Conventional Loans vs. SBA Loans: The Real Differences

Applying for a business loan soon? Considering your options but not sure? It’s important to understand all your options if you said yes to either of those questions. Entrepreneurs often wonder whether an SBA loan is the right option for their financing needs, and one of the reasons for the confusion is a misunderstanding of the SBA’s programs. Conventional loans are often touted as faster to access or capable of covering larger purchases with fewer restrictions, but the fact is that the restrictions on SBA loans are designed to help companies grow, so if your company qualifies for one, it’s often the best loan choice. Not always, but often.

What SBA Loans Cover

There are a variety of programs within the Small Business Administration, but the three most common purposes for loans backed by the Administration are equipment purchases, facilities purchases, and business acquisitions. That’s right, you can actually use an SBA loan to finance the purchase of an existing small business. The loan program encourages this for one simple reason. These loans are given out to help increase the economic health of communities across the country. That means encouraging successful businesses to change hands and stay open as much as it means encouraging new ones to open.

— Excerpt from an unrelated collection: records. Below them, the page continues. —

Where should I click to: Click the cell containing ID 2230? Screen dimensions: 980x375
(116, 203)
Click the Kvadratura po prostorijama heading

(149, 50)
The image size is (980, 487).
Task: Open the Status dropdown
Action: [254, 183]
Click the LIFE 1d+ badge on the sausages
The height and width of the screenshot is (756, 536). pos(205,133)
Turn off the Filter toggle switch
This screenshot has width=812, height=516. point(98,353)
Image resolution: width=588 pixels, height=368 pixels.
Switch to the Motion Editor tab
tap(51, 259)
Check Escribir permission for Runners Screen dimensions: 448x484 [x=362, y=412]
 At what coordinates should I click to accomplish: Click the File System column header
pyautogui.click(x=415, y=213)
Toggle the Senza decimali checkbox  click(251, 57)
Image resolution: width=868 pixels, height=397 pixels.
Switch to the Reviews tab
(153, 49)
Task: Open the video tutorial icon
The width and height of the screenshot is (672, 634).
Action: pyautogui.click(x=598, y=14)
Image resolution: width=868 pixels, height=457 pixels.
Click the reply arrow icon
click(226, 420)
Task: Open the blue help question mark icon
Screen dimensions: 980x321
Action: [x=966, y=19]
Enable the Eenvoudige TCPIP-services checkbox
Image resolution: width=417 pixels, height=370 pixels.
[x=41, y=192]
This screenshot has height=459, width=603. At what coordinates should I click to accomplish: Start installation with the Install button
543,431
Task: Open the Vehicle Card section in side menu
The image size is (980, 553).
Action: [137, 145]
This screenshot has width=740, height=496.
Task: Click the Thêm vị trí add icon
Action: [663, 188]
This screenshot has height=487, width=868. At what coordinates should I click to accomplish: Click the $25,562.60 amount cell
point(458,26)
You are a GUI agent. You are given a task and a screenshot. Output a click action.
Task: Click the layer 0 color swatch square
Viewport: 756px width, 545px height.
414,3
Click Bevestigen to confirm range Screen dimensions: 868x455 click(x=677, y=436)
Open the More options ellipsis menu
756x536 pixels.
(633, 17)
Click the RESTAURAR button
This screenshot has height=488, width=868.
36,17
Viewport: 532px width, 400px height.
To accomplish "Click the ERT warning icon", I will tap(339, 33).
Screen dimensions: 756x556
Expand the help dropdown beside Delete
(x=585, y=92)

Cost Differences Between Conventional and SBA Loans

Typically, conventional loans are more expensive than the alternative from the SBA for the same value. The reason many businesses do not use one is simple, they don’t qualify. Either the companies have incomes that are too great for these loans, or else they’re looking for loan values outside the program. When that’s not the case, the programs loan restrictions are often the reason why conventional loans are sought. Those restrictions limit prepayment and require your company to use the majority of the floor space in any property purchased for its own facilities.

While those restrictions do place limitations on your business, they also keep speculators out of the SBA loan program, allowing it to better service small companies. It’s also worth remembering the SBA specifically looks to back loans for viable companies whose operating histories and cash reserves don’t qualify for most conventional loans. That means often when you qualify for an SBA program, the conventional alternative will be expensive if it is offered at all. The reason is simple, small businesses are considered high risk due to the very factors that make them small businesses. That’s why the SBA was created in the first place.